April 12, 2011: Thirteen years after purchasing four slightly-used British diesel-electric submarines, Canada still has not gotten any of them in shape to go to war. Currently, only one of the four Victoria class subs can even go to sea, and none will be able to fight until their torpedo tubes are converted to fire the U.S. made Mk 48 torpedoes (rather than the British Tigerfish and Spearfish models the subs were originally designed for.) But the conversion kits have been ordered, and are to be installed within two years. What Canada has learned from all this is that submarines are expensive boats to build and maintain, even if they are second hand.
It all began in the 1990s, when Canada wanted to replace its 1960s era diesel-electric subs. This did not seem possible, because the cost of new boats would have been about half a billion dollars each. Britain, however, had four slightly used Upholder class diesel-electric subs that it was willing to part with for $188 million each. Britain had built these boats in the late 1980s, put them in service between 1990 and 1993, but then mothballed them shortly thereafter when it decided to go with an all-nuclear submarine fleet.
So the deal was made in 1998, with delivery of the Upholders to begin in 2000. Canada decommissioned its Oberons in 2000, then discovered that the British boats needed more work (fixing flaws, installing Canadian equipment) than anticipated. It wasn't until 2004 that the subs were ready, and that year one of them was damaged by fire, while at sea. This boat is to be back in service next year. By the end of this year, three boats should be back in service. Maybe.

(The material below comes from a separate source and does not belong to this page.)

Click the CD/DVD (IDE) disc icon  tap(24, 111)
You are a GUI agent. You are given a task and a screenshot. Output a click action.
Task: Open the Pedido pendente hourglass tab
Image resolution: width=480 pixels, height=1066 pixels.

The Upholders are now called the Victoria class, and are much more modern and capable than the older Oberons. The Victorias are 2,160 tons (displacement on the surface), have a crew of 46, and six torpedo tubes (and 18 Mk 48 torpedoes.) The electronics on the Victorias are state of the art and a primary reason for buying these boats second-hand. The subs will be used to patrol Canada's extensive coastline. The passive sonars on these subs make it possible to detect surface ships over a great distance. But not having any subs on active duty, ready for combat, for over a decade has become a major issue in Canada.
The problem is that the subs were bought without a thorough enough examination. It was later found that most major systems had problems and defects that had to be fixed (at considerable expense). Thus these boats have spent most of their time, during the last decade, undergoing repairs or upgrades. The final fix will be to get the torpedo tubes working. In any event, a Canadian warship has never fired a torpedo in combat, mainly because the Canadian Navy did not get subs until the 1960s. Lots of Canadian surface ships have fired torpedoes in combat, but the last time that happened was in 1945. The sole operational Victoria class boat is on patrol in the Pacific, listening for trouble which, if found, will be reported to the proper authorities.